黄昏の特等席
 何か割れる音が耳元でして、目が覚めた。
 グレイスがいる場所はエメラルドが用意してくれた部屋で、顔を下に向けると、空になったティーカップが粉々になっていた。

「夢だったのね・・・・・・」

 そこで初めてグレイスは紅茶を飲んで椅子に座ったまま、眠っていたことに気づく。
 ティーカップの破片を日本の指で掴むと、指に一本の線ができて、そこから真っ赤な糸のように血が浮き上がってきた。
 無残な姿となったティーカップを虚ろな顔で見下ろす。壊れて元に戻らないところが自分そっくりで、それと重ね合わせている。
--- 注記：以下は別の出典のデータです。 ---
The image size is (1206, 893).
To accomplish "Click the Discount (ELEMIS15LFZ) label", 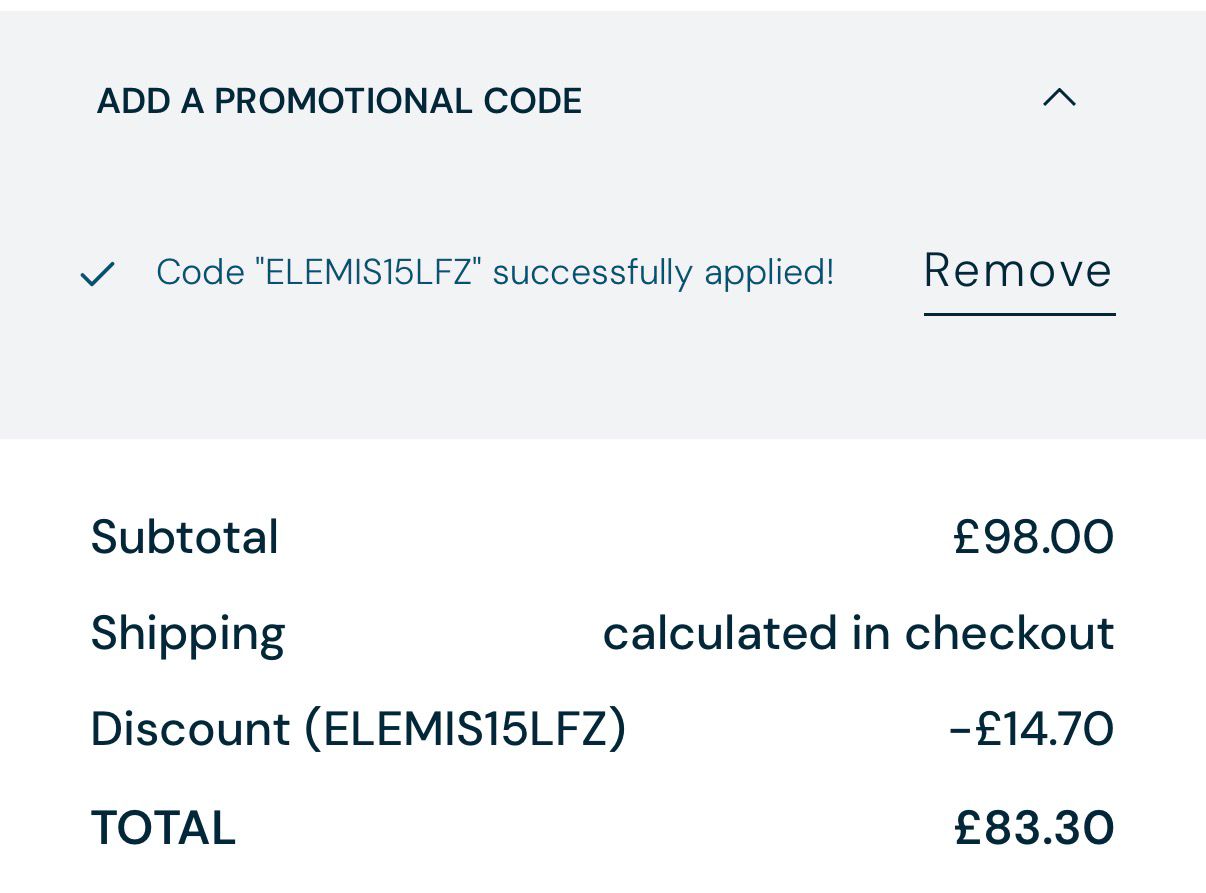I will [x=358, y=729].
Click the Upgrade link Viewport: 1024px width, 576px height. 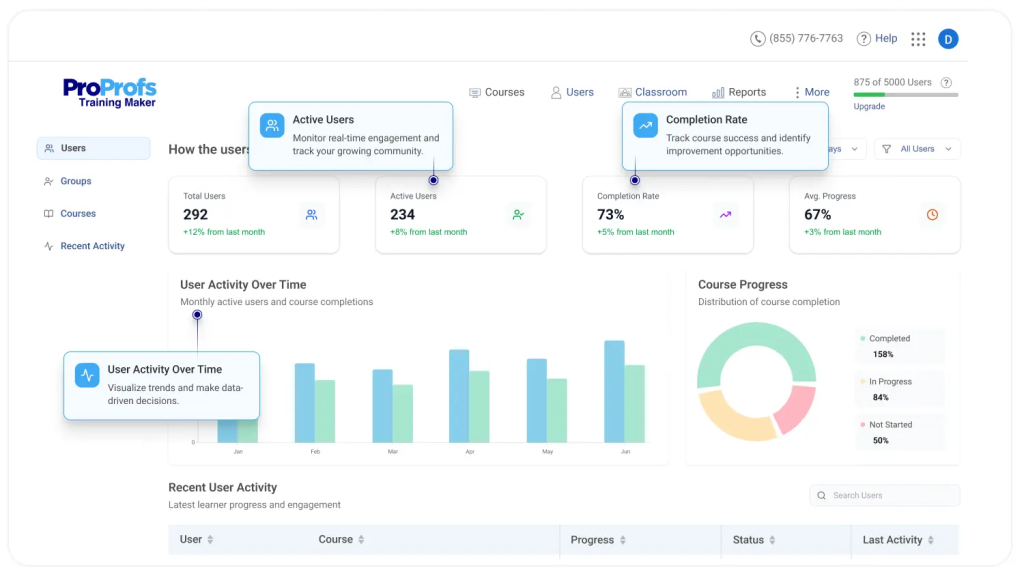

 箒と塵取りを取りに行くため、視線を外して、部屋を出た。ここから一番近い場所は図書室なので、そこにある箒と塵取りを借りることにした。
 部屋に戻って、さっさと壊れたティーカップを集めて、再び図書室へ行く。
 図書室に入ると、時間は関係ないように感じる。明るい時間にも暗い時間にも、ここに来る人は本当に誰もいない。エメラルドと二人きりで過ごす時間が多く、話をしなければ、誰もいないのと変わらないくらいに静けさを増す。
 一人でそんなことを考えていると、奥にあるソファがいつもと違うように見えた。